• Instructions to follow:
The required output is the exact text of the lines from the line containing "Task: Click the slide title text" through the final line below, inclusive, without pictures.

• Available data:
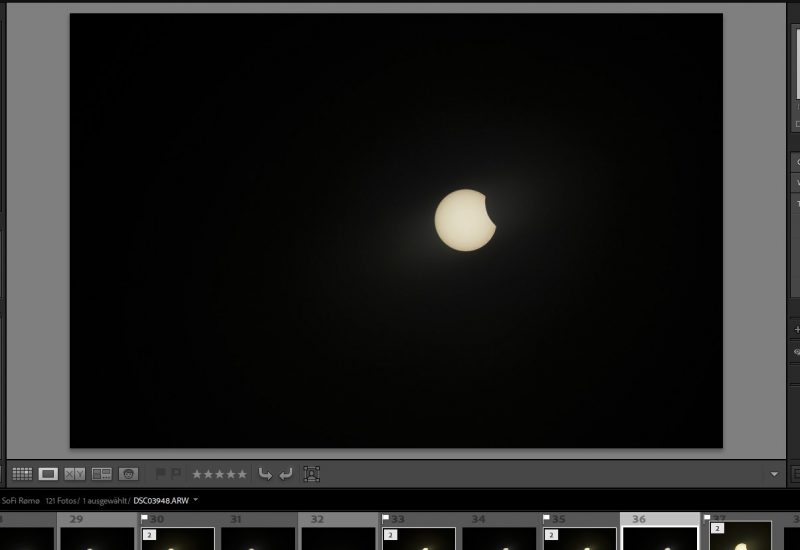Click the partial eclipse photo in preview
Viewport: 800px width, 550px height.
(x=465, y=220)
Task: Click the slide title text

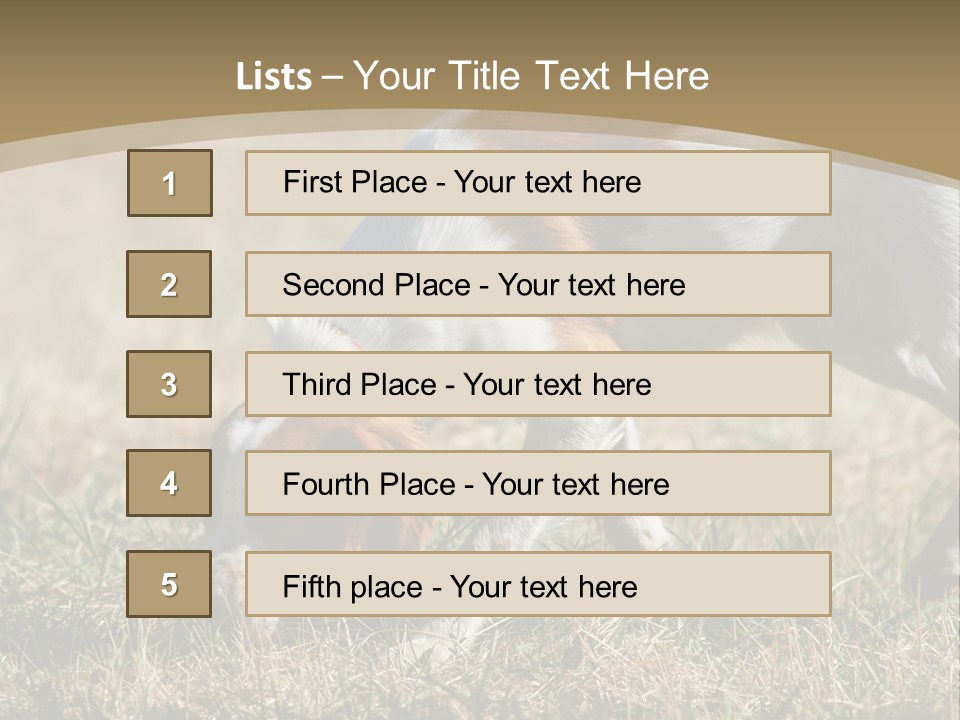Action: [x=472, y=76]
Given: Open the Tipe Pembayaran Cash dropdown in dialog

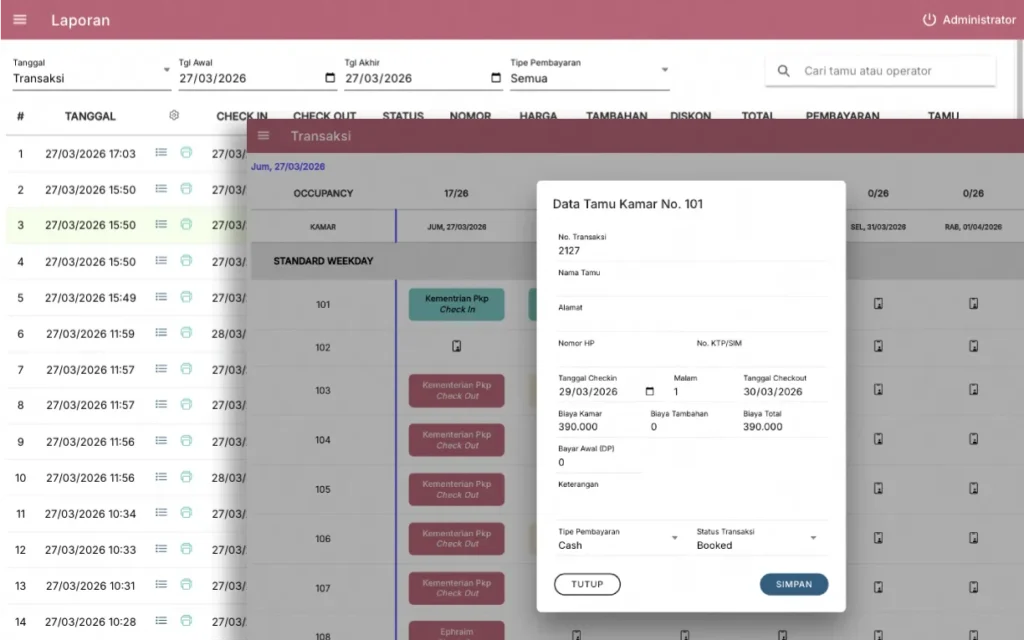Looking at the screenshot, I should click(x=674, y=538).
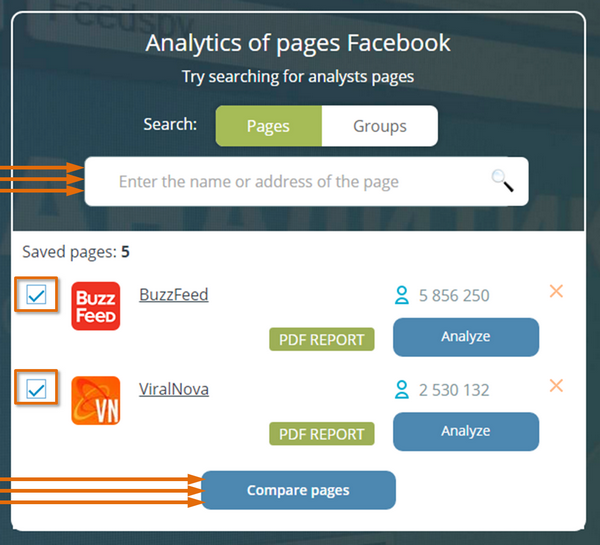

• Task output:
Task: Click the slide title text

Action: [x=472, y=76]
Given: Open the Tipe Pembayaran Cash dropdown in dialog

Looking at the screenshot, I should click(x=674, y=538).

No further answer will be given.